BarmyBrunhilde · 21/01/2023 00:02

PearPickingPorky · 21/01/2023 00:00

"Legislation cannot be both of overwhelming importance to one group, and of no impact or of no relevance to the rest of society."

That's just not true, what about gay marriage?

OP posts:
SueVineer · 21/01/2023 00:03

BarmyBrunhilde · 20/01/2023 22:29

My children are at school, they are aware trans people exist, there is one trans boy at the school, we've probably had 2 conversations about it in total? The idea it's some major topic being talked about non-stop just doesn't add up to me.

Girls have been raped at school by trans identified boys in the bathroom eg in the USA. Allowing people to change their sex in law (of course they can’t in reality,it’s a legal fiction) removes womens rights to single sex spaces and a whole host of other things (accurate equality monitoring, a proper comparator in a sex discrimination case and so on).

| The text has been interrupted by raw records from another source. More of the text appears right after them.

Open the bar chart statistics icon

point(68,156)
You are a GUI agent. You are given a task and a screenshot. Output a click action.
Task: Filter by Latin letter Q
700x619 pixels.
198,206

it’s an extremely important feminist issue- the most important one. If we cannot accurately define what women are we are lost. Men are not women.

FontSnob · 21/01/2023 00:03

AnonWeeMouse · 20/01/2023 22:32

One of your kids male teachers comes out as trans, but hasn't had grs.
When they go for away trips, they can share a room with your teen daughters. They can change with them and shower with them.
The 5 boys in school have also come out as trans and can now take places on your daughter's sports teams, change with them, shower with them, share a dorm with them.

Of those 6, 1 is nefarious... Which would you rather it be? The grown adult with full unfettered access to your diaghters, or 1 of the 5 boys?

In what world do you live where any teacher can shower or share a room with any student???

howmanybicycles · 21/01/2023 00:03

This reply has been deleted

Message deleted by MNHQ. Here's a link to our Talk Guidelines.

OP is an unapologetic MRA who is ignoring inconvenient question. This is now a conversation. This is arrogant and hugely naive preaching.

lifeturnsonadime · 21/01/2023 00:04

1 in 3 employers have said the won't employ a trans worker, so I hardly think there are going to a spate of high earners distorting statistics. Also they make 0.5% of the population according the census. www.crosslandsolicitors.com/site/hr-hub/transgender-discrimination-in-UK-workplaces

Dreadful, good job the Equality Act 2010 already protects them.

Tell me why we should falsify passports?